Social Impact Lab Hamburg

Tucked away near Hamburg’s famous St Michael’s church you will find Social Impact Lab Hamburg. As the second ever established Social Impact Lab in Germany, it opened its doors in 2013 to support social entrepreneurs located in Northern Germany. I was around in the early days and this felt a bit like coming home. It is one of the smallest co-working spaces I have been to and fits about six startup teams as well as co-workers from Ashoka and lab host Dannie. As the initiator of Hallo Frau Nachbar – a local community market in Hamburg’s neighbourhood Schanze – Dannie was on the phone when I came in, vigorously arguing with some bureaucrat. Let’s just say I was glad not to be on the other side. (And I’m wagging my finger at municipalities that make it hard on neighborhood initiatives to run events that strengthen urban communities. Shame on you!).

Social Impact Lab Hamburg

Pitch time at Social Impact Lab Hamburg

Dannie and I go back a few years; we were both part of a group of young women working in the social enterprise space in Hamburg. During my time there, we used to meet for dinners every eight weeks or so with six to ten women, cook together, talk about life, career choices, and working for a better world. A great circle of women! (Note to self: Find other changemakers and re-enact this tradition!)

Thanks to their corporate partnership, each team at the Social Impact Lab is mentored by SAP… Click To Tweet

As you may have read in the field visit to Social Impact Lab Berlin, the Social Impact Start program consists of personal coaching, consulting on business-specific topics, a Lab desk, peer support and access to potential investors. Thanks to the partnership with SAP, each team in Hamburg is also mentored by SAP employee(s) to further develop their concepts. As a very early-stage incubator, the aim of Social Impact Start is to prepare their participants to the point of their legal incorporation within the eight months of the program. Alumni remain part of the network and attend events.

I ask Dannie what she thinks makes an impactful support program. “Meet entrepreneurs at the point they are at when they join the incubator, rather than forcing them into a standardized program. Help them start their business, offer consulting and coaching along the way, but see yourself in an accompanying, guiding role.” Very much in line with what I learned at Heldenrat and the other Social Impact Labs.

Social Impact Lab Hamburg 2

One of the startup teams refining their business model

To me, Hamburg has always felt a bit of an outpost for the impact community in Germany. On the one hand, you have five or so support organizations with a focus on impact startups, and a strong history of entrepreneurship in general.

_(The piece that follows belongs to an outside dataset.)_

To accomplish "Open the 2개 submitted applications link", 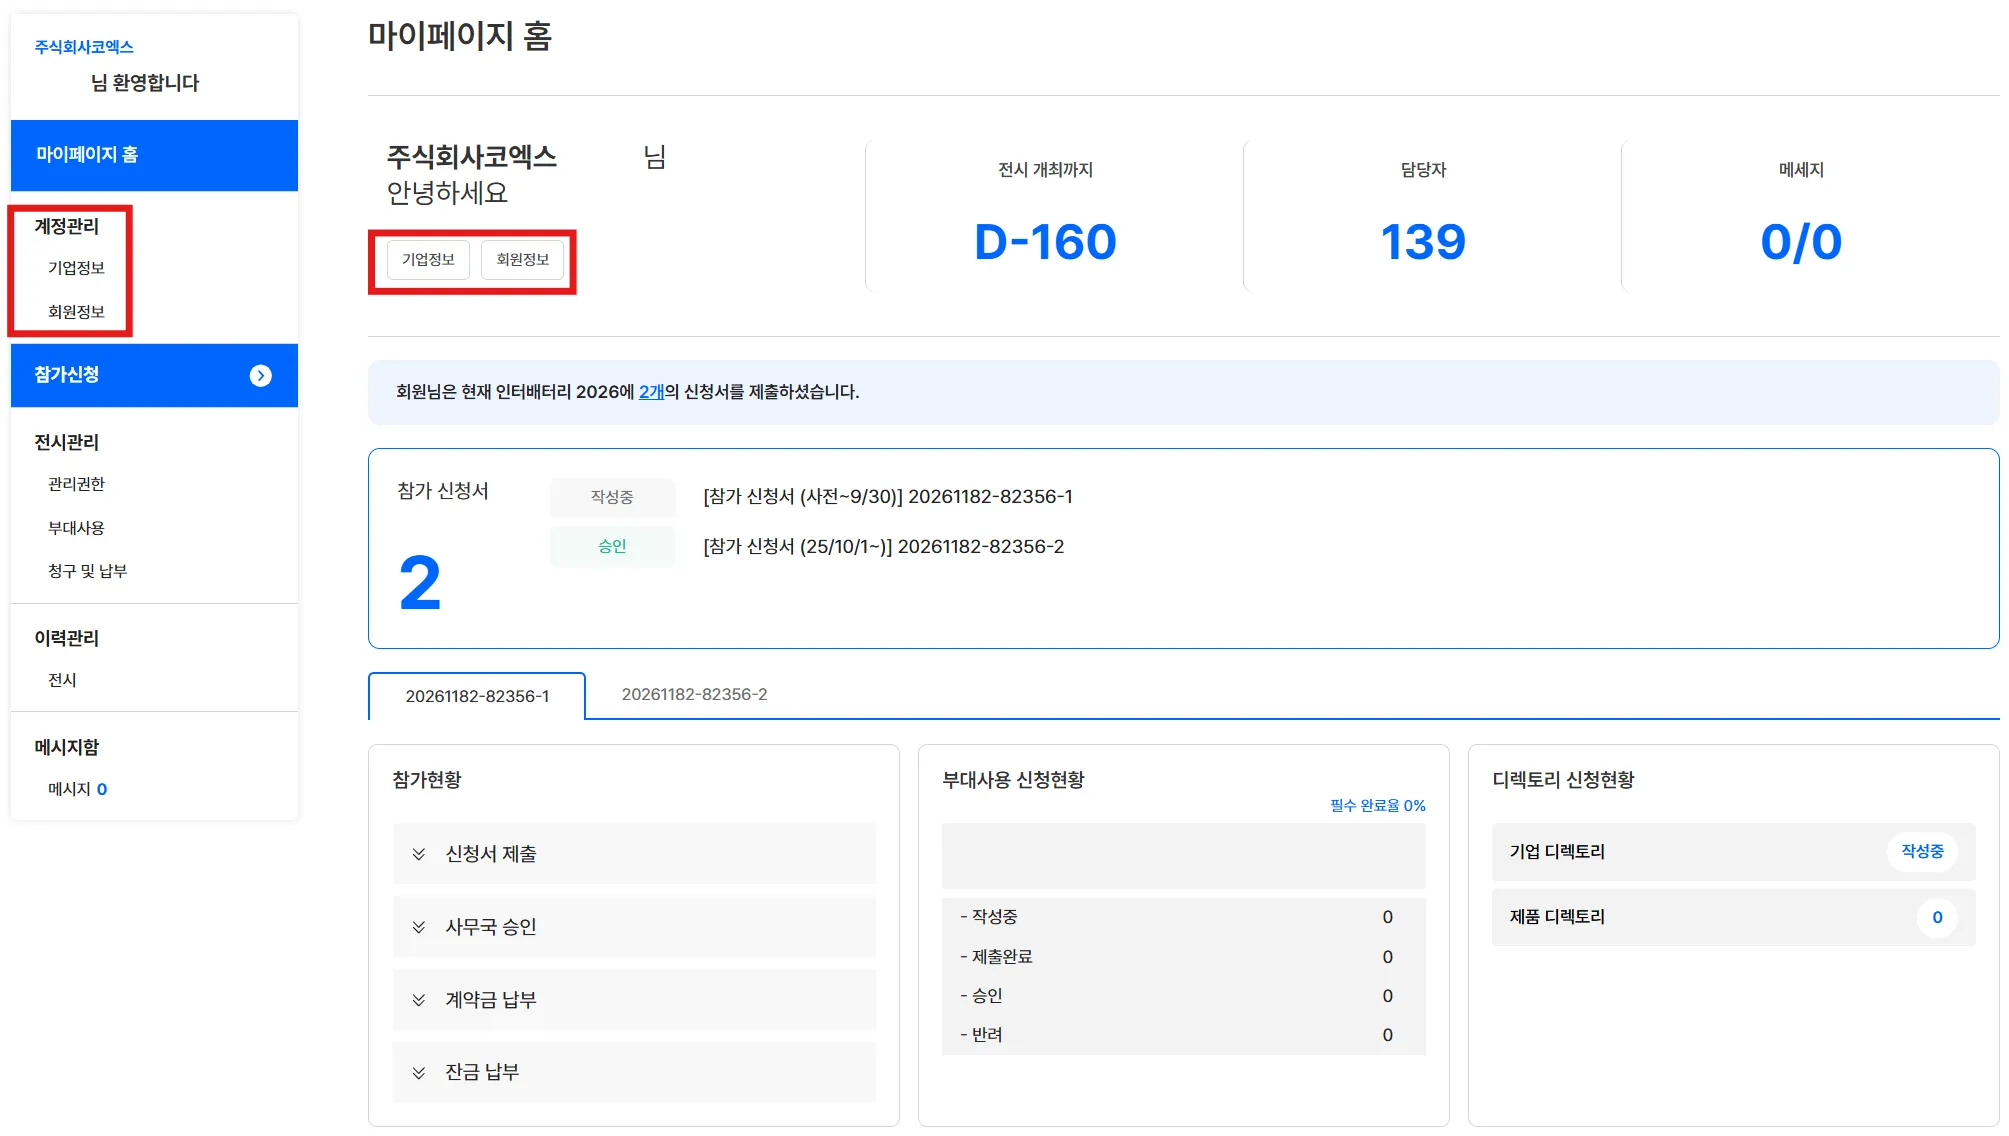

Yet, attempts of founding an Impact Hub Hamburg have been unsuccessful and the few networking events that take place end up drawing in the same crowds, it just doesn’t FEEL very dynamic.

Does the strong presence of foundations disincentivize social entrepreneurship in Hamburg? Click To Tweet

I know that there is a great variety of social initiatives, especially in the creative and charity sector, but the pendulum doesn’t seem to swing too far in the direction of social entrepreneurship. In that sense, I believe that it is harder – compared to Berlin – to generate traction and build an ecosystem for social entrepreneurs in the Hanseatic region. Could it be that its impact community is just not very interested in entrepreneurship as a tool, but prefers charity? Does the strong presence of foundations (1,300 registered foundations in a city of 1.6 million!) disincentivize social entrepreneurship? According to Dannie, support organizations have started collaborating. A little bit. “There is a lot of room for improvement!”